English golfer (1936–2017)

Antony Gawen Grubb (22 July 1936 – 6 June 2017) was an English professional golfer. He is remembered for winning the 1964 Schweppes PGA Close Championship.

==Golf career==
In 1958 Grubb won the Gor-Ray Cup, the Assistants' Championship, at Hartsbourne Golf Club. He scored 285 and finished two strokes ahead of Brian Huggett.

Grubb won the Schweppes PGA Close Championship at Western Gailes Golf Club in 1964 taking the first prize of £1,000. He was the only player under par and won by two strokes from Lionel Platts. The event was played in April and was the first important event of the season. Grubb benefited from having played in the United States during the early part of the year and also because, in 1964, the PGA experimented with using the bigger ball, as used in America.

Grubb played in the 6-man England team in the 1967 R.T.V. International Trophy, where he won 5 of his 6 matches and halved the other.

He tied with Brian Huggett for the 1969 36-hole pro-am Bowmaker Tournament at Sunningdale Golf Club. Later in the year he won the Southern Professional Championship at Crews Hill Golf Club, Enfield.

Grubb was runner-up in the 1966 Blaxnit (Ulster) Tournament and the 1968 Agfacolor Film Tournament.
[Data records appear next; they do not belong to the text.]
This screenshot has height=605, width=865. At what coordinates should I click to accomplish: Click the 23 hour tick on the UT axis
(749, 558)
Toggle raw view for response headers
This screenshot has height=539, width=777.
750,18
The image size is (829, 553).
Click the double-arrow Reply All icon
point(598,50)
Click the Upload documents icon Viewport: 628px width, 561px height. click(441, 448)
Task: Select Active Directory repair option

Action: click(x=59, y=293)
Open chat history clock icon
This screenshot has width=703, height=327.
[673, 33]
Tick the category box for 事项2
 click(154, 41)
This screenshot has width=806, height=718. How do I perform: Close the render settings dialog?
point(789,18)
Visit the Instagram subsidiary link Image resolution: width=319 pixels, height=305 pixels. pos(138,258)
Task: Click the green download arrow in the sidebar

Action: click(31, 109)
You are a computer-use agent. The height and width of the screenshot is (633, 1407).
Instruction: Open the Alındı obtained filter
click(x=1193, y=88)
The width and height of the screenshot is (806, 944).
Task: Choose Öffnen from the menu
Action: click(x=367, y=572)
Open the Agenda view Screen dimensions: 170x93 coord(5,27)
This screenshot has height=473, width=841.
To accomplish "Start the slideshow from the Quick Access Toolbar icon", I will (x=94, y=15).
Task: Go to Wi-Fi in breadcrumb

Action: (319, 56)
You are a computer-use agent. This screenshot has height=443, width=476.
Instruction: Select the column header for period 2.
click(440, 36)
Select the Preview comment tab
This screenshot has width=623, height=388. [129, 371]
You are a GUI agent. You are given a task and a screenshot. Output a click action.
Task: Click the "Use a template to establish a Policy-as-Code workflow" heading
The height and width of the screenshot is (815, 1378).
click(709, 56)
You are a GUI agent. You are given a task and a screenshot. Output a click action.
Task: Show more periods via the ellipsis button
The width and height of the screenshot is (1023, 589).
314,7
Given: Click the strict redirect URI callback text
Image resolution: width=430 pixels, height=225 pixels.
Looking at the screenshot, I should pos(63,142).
Grubb played in the early years of the European Seniors Tour from its start in 1992. He was in the top-10 of the money list in 1992 and 1993. He never won an event on the tour but was a runner-up in the 1992 Forte PGA Seniors Championship behind Tommy Horton and in the 1995 London Masters behind John Bland. In the 1992 Seniors Championship was involved in a playoff with Horton and Christy O'Connor Snr. Grubb hit his second shot out of bounds and Horton took the title with a long birdie putt.

==Deaths==
Grubb died in Herefordshire on 6 June 2017.

==Tournament wins (4)==
- 1958 Gor-Ray Cup
- 1964 Schweppes PGA Close Championship
- 1969 Bowmaker Tournament (tie with Brian Huggett), Southern Professional Championship

==Playoff record==
European Senior Tour playoff record (0–1)

| No. | Year | Tournament | Opponents | Result |
|---|---|---|---|---|
| 1 | 1992 | Forte PGA Seniors Championship | ENG Tommy Horton, IRL Christy O'Connor Snr | Horton won with birdie on first extra hole |

==Results in major championships==

| Tournament | 1963 | 1964 | 1965 | 1966 | 1967 | 1968 | 1969 | 1970 | 1971 | 1972 | 1973 | 1974 | 1975 | 1976 |
|---|---|---|---|---|---|---|---|---|---|---|---|---|---|---|
| The Open Championship | T39 | CUT | CUT | 59 |  | T39 | CUT | T41 |  |  | CUT | CUT |  | CUT |

Note: Grubb only played in The Open Championship.

CUT = missed the half-way cut (3rd round cut in 1969, 1973 and 1974 Open Championships)

"T" indicates a tie for a place

==Team appearances==
- R.T.V. International Trophy (representing England): 1967 (winners)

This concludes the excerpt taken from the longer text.